I propose an analysis of the inflectional system of clauses that captures both crosslinguistic variation and differences between adult speakers and young children learning a given language. The phenomena of interest fall into two classes: 1) case marking and subject-predicate agreement; and 2) tense marking and the licensing of overt and null subjects. The major goals are:
I argue that structural case marking is a reflex of the same syntactic feature-checking relation as agreement; I label this conglomeration Accord. The presence in a clause of features involved in Accord is not an absolute convergence requirement. Rather, it is due to a preference among convergent derivations, expressed as the Accord Maximization Principle (AMP), which compares structures that differ only on uninterpretable features (in the sense of Chomsky 1995). Among those that meet all convergence requirements, only those with the most Accord relations are admissible.
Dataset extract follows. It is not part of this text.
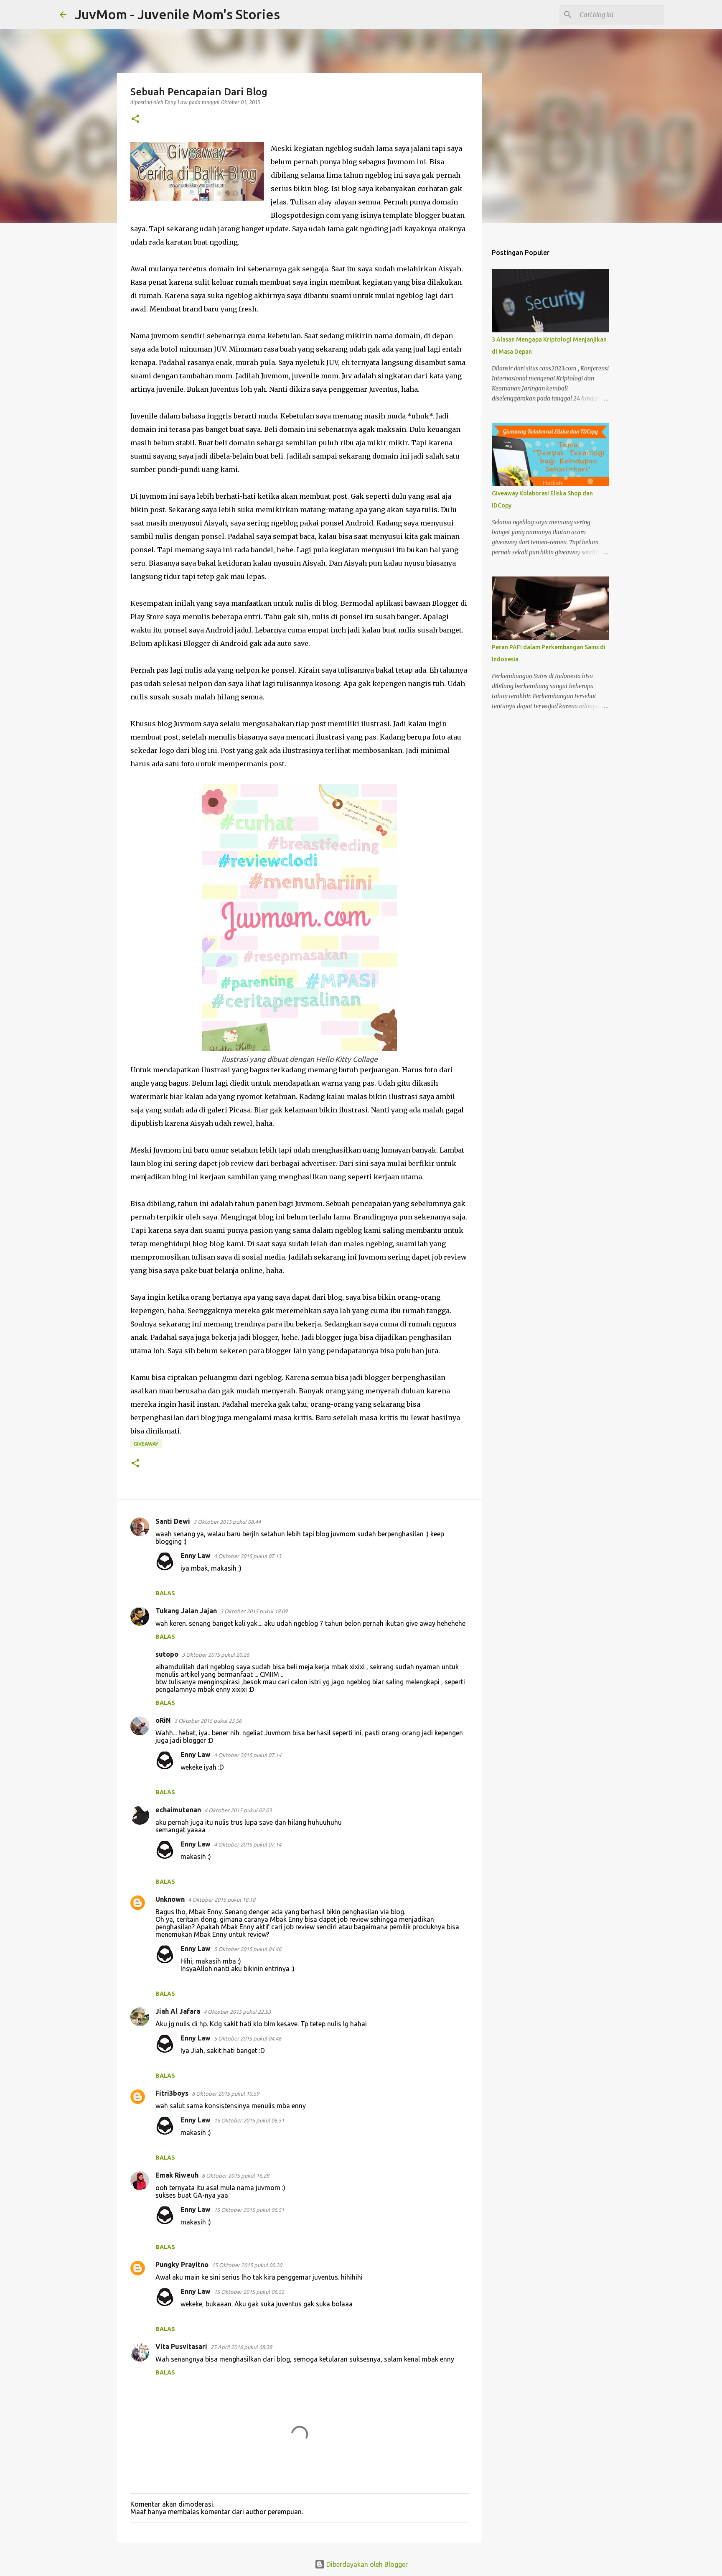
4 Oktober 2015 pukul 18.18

Children do not always successfully enforce this preference, sometimes reverting to a representation where structural case features have not been introduced. When this happens, arguments appear in the default case of the language, supplied in the Spell-Out component. Evidence from child corpus studies (both normal and Specifically Language Impaired) shows that children know both that case and agreement must be checked together and that default case must be supplied when case is absent.
With regard to subject licensing, I show that the absence of Tense features is often compatible with both PRO and overt subjects. Children's overt subjects of nonfinite clauses are thus consistent with adult grammars. The relationship between the distribution of syntactic Tense features and the meanings of clauses is governed by interface conditions on which adults and children apparently differ.